== Metin alıntısı ==
Bunun bizim uygulayıcılarımız için de çok benzer olduğunu fark ettim. Hala bu insan dünyasındayken, hiçbirimiz standarda ulaşmadık ve hala geliştireceğimiz çok şey var. Birbirimizden öğrenmeli, ancak birbirimizle rekabet etmemeliyiz. Sadece birbirimizden öğrenmekle kalmayıp, aynı zamanda her uygulayıcının güçlü yönlerini yaşamları daha etkili bir şekilde kurtarmak için kullanabiliriz. Eğer bir kişi bunda daha iyiyse ve diğeri şunda daha iyiyse, birlikte iyi bir iş çıkarabilir ve birbirimizi tamamlayabiliriz. Birlikte iyi bir şekilde çalışmalıyız, çünkü kendimizden çok daha kutsal ve büyük olan bir misyonu paylaşıyoruz. Ve uygulamamızı tamamladıktan sonra -Tamamlanmaya ulaştıktan sonra- kendi cennetlerimizi yönetmek zorunda kalacağız ve bir daha birbirimizi göremeyeceğiz. Bu yüzden kıskançlığın uygulayıcı arkadaslarımla çalışmamın önüne geçmesine izin veremem, çünkü sadece bir süreliğine olan sınıf arkadaşları gibiyiz.
===
§ Görev A:
Uygulayıcıların birlikte çalışması üzerine olan metni hiçbir değişiklik yapmadan baştan sona yazın.
== Gösterilen içerik ==
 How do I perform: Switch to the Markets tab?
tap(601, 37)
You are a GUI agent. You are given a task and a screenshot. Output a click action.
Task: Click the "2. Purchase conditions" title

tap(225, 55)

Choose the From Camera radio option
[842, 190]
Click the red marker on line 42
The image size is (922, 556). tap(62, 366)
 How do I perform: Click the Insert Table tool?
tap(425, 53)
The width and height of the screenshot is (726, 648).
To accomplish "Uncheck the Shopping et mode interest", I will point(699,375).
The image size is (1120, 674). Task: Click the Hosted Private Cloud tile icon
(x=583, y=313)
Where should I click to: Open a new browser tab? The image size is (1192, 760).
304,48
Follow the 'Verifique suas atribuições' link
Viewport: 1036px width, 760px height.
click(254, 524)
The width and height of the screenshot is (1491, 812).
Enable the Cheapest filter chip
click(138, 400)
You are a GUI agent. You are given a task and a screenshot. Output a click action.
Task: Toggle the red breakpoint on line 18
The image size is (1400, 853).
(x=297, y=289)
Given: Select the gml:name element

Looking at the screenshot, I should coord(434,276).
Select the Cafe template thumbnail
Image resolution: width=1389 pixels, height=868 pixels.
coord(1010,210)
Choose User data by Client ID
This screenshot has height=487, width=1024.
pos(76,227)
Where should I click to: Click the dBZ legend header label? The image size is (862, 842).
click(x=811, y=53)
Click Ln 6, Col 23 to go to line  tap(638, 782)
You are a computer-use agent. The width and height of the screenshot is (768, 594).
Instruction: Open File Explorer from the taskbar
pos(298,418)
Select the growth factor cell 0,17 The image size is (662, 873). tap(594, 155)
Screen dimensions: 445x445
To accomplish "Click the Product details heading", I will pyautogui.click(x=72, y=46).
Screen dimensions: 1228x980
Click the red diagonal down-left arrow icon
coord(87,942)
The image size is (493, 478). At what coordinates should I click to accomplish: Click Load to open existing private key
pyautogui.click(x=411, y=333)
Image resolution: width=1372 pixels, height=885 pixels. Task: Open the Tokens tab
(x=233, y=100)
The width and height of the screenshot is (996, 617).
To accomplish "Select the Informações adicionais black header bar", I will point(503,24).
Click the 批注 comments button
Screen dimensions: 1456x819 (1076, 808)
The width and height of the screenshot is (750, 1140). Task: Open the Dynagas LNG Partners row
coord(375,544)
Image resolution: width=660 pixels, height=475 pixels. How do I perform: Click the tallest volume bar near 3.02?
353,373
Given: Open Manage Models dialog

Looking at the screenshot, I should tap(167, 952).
===
§ Görev B:
Kayıtlarda "Where" dizesinin geçtiği satırları sayın ve yalnızca bu sayıyı verin. Büyük ve küçük harf ayrımı dikkate alınır.

§ Yazılı yanıt A:
Bunun bizim uygulayıcılarımız için de çok benzer olduğunu fark ettim. Hala bu insan dünyasındayken, hiçbirimiz standarda ulaşmadık ve hala geliştireceğimiz çok şey var. Birbirimizden öğrenmeli, ancak birbirimizle rekabet etmemeliyiz. Sadece birbirimizden öğrenmekle kalmayıp, aynı zamanda her uygulayıcının güçlü yönlerini yaşamları daha etkili bir şekilde kurtarmak için kullanabiliriz. Eğer bir kişi bunda daha iyiyse ve diğeri şunda daha iyiyse, birlikte iyi bir iş çıkarabilir ve birbirimizi tamamlayabiliriz. Birlikte iyi bir şekilde çalışmalıyız, çünkü kendimizden çok daha kutsal ve büyük olan bir misyonu paylaşıyoruz. Ve uygulamamızı tamamladıktan sonra -Tamamlanmaya ulaştıktan sonra- kendi cennetlerimizi yönetmek zorunda kalacağız ve bir daha birbirimizi göremeyeceğiz. Bu yüzden kıskançlığın uygulayıcı arkadaslarımla çalışmamın önüne geçmesine izin veremem, çünkü sadece bir süreliğine olan sınıf arkadaşları gibiyiz.

§ Yazılı yanıt B:
2